_WORK ITEM_:
Return, word for word, the part of the talk announcement below that opens with the words containing "Date & Time;: July" and closes with "event-based vision sensors.".

_SELECTED EXCERPT_:
Date & Time;: July 29 (Saturday) 15:30-16:00 (CDT)
Venue;: the Monona Terrace in Madison, WI
Event Type;: Talk &Presentation

Tomoo Mitsunaga

Tomoo Mitsunaga received his B.E. and M.E. degree in biophysical engineering from Osaka University, Japan, in 1989 and 1991, respectively. He has been working for Sony Corporation since 1991. He studied computer vision and computational photography as a visiting scholar with Prof. Shree Nayar in Columbia University from 1997 to 1999. Recent 10 years, He has worked on signal processing algorithms in and near image sensors, not only RGB image sensors but also image sensors for other than RGB such as depth image sensors and event-based vision sensors.

Technologies & Business use case

Technology 01 Real-time 3D sensing with EVS and projector

An EVS sensor and a projector are synchronized at 1kHz, achieving real-time and high-quality sensing. EVS latches the ambient illuminated image as a background, then each binary pattern is detected as changes from the latched image.

Technology 02 Sparse Polarization Sensor

Polarization sensors can simultaneously acquire RGB images and polarization information. However, a trade-off exists between the quality of the RGB image and the polarization information: fewer polarization pixels minimize the degradation of the RGB image quality but decrease the resolution of the polarization information. To address this issue, we propose a strategic arrangement of polarization pixels on the sensor, effectively resolving this trade-off. Our proposed solution is further supported by a network architecture that includes an RGB image refinement network and a polarization information compensation network. By implementing this innovative approach, we provide a compelling solution for acquiring high-quality RGB images and accurate polarization information.

_SUPPLIED MATERIAL_:
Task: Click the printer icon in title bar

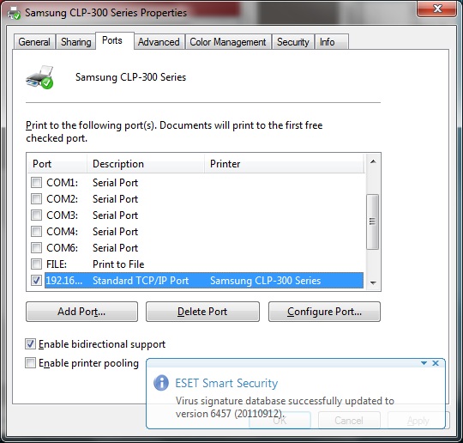Action: pyautogui.click(x=14, y=13)
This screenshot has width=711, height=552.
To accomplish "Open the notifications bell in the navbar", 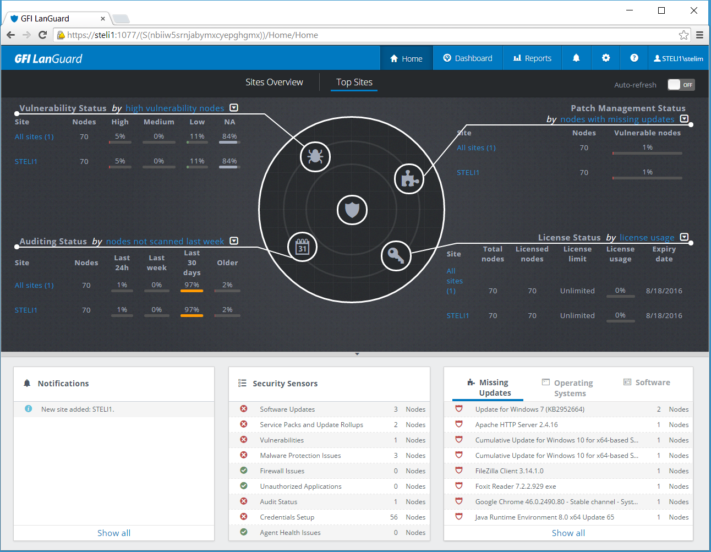I will pos(576,58).
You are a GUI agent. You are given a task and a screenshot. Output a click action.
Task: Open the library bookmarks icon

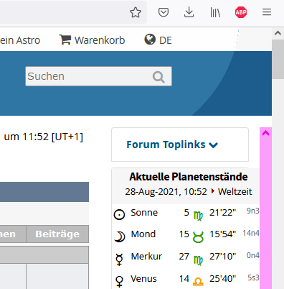click(x=215, y=12)
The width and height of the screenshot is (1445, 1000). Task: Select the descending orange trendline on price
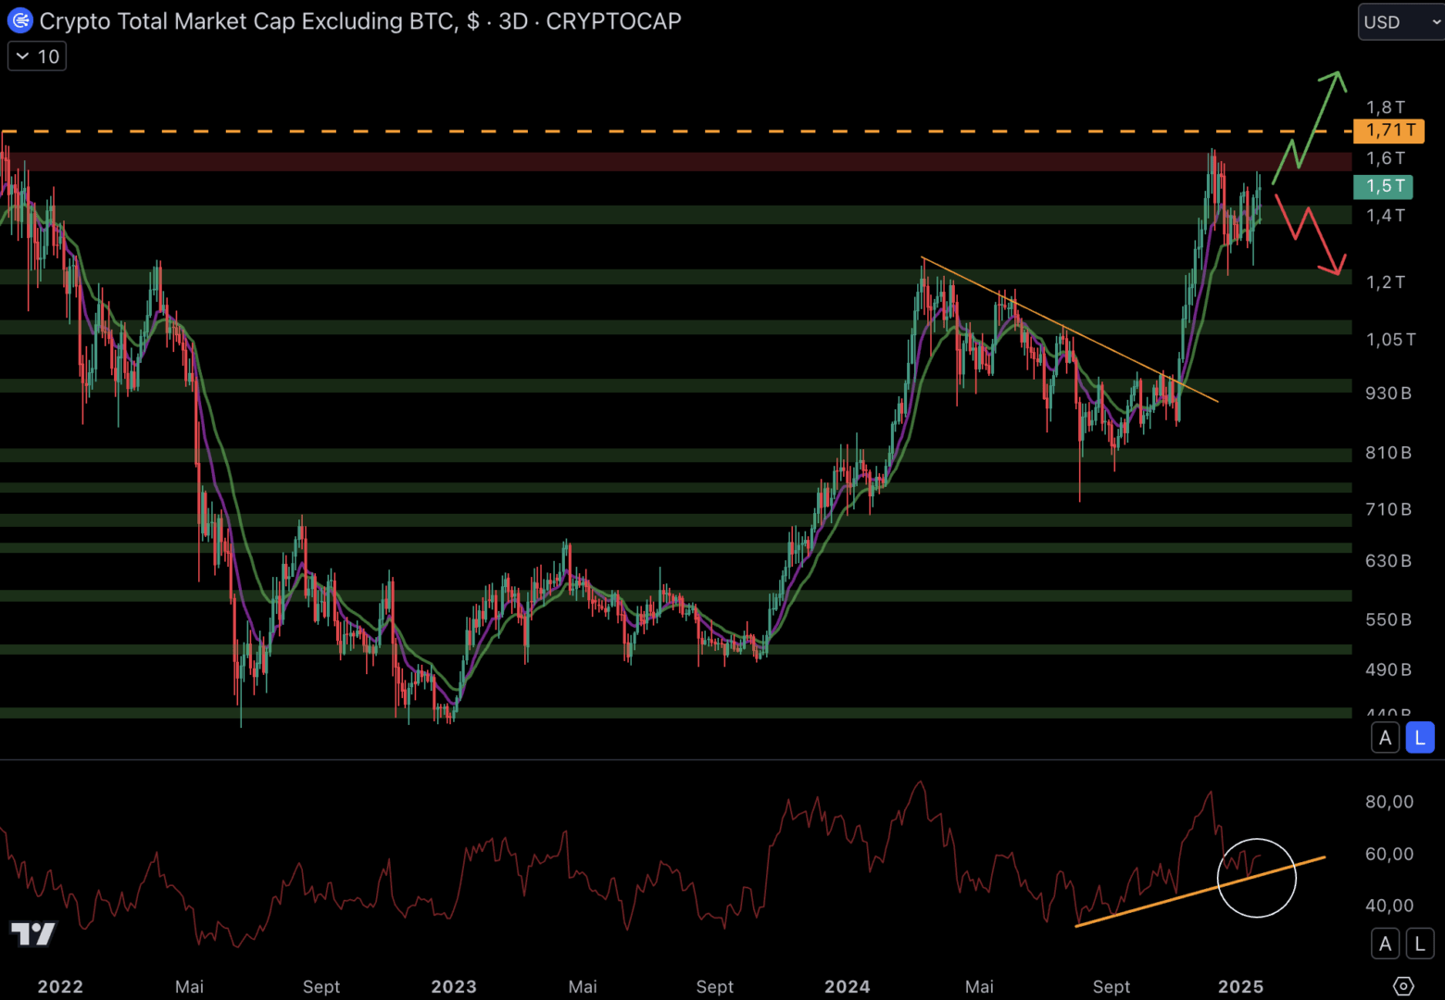pos(1065,327)
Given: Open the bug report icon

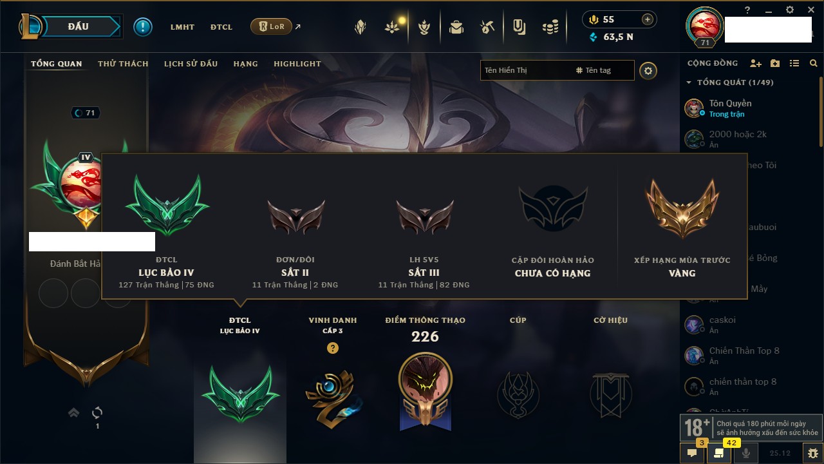Looking at the screenshot, I should coord(813,452).
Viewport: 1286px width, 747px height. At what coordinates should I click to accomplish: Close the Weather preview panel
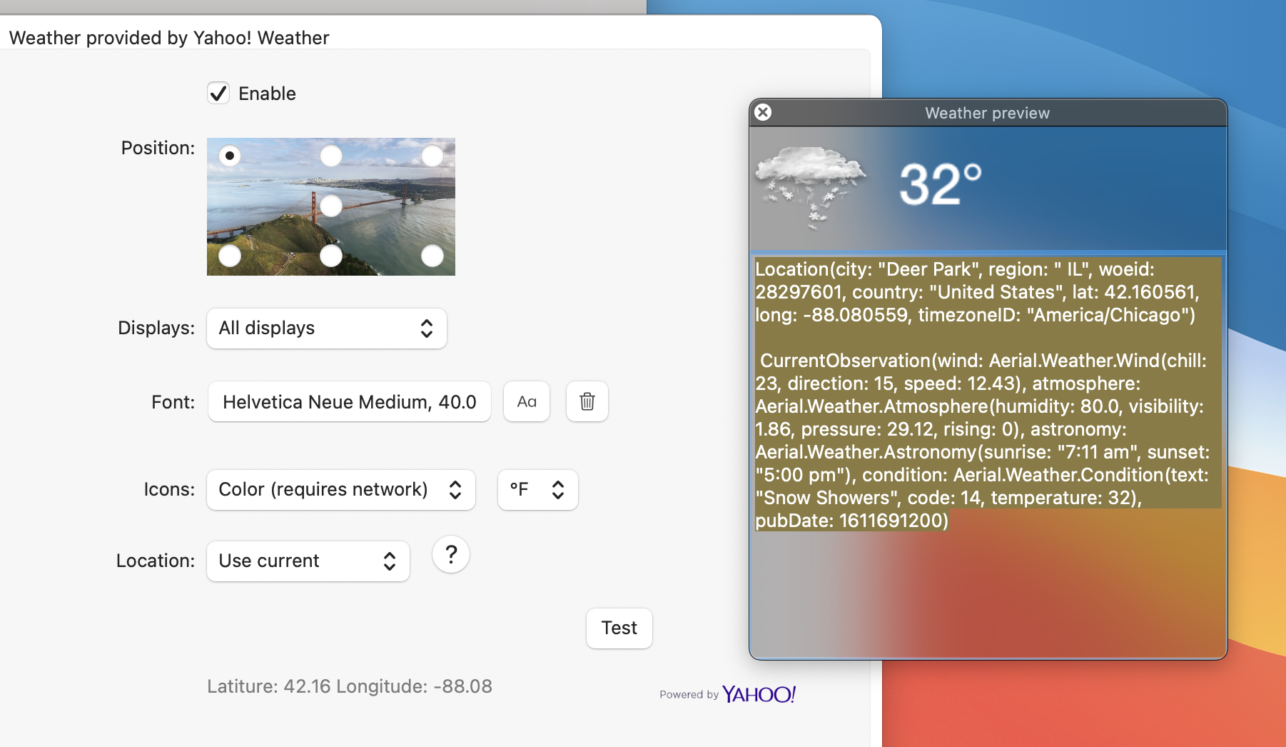click(763, 112)
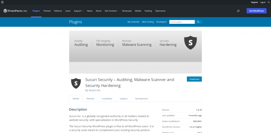
Task: Expand the Support dropdown menu
Action: 79,11
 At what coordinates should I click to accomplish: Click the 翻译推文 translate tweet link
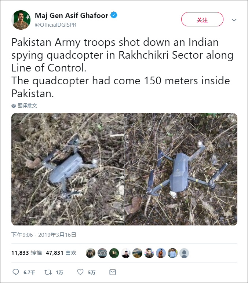(28, 106)
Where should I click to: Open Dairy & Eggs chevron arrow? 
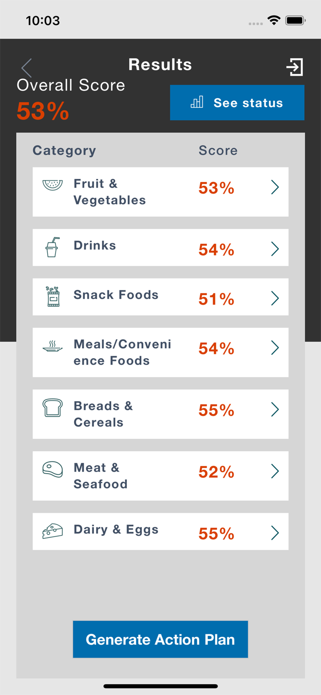[x=275, y=533]
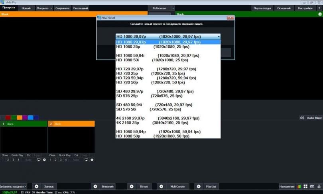Expand the Fullscreen dropdown arrow

pos(173,8)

_RESULT FOR THIS TASK_:
Date & Time;: July 29 (Saturday) 15:30-16:00 (CDT)
Venue;: the Monona Terrace in Madison, WI
Event Type;: Talk &Presentation

Tomoo Mitsunaga

Tomoo Mitsunaga received his B.E. and M.E. degree in biophysical engineering from Osaka University, Japan, in 1989 and 1991, respectively. He has been working for Sony Corporation since 1991. He studied computer vision and computational photography as a visiting scholar with Prof. Shree Nayar in Columbia University from 1997 to 1999. Recent 10 years, He has worked on signal processing algorithms in and near image sensors, not only RGB image sensors but also image sensors for other than RGB such as depth image sensors and event-based vision sensors.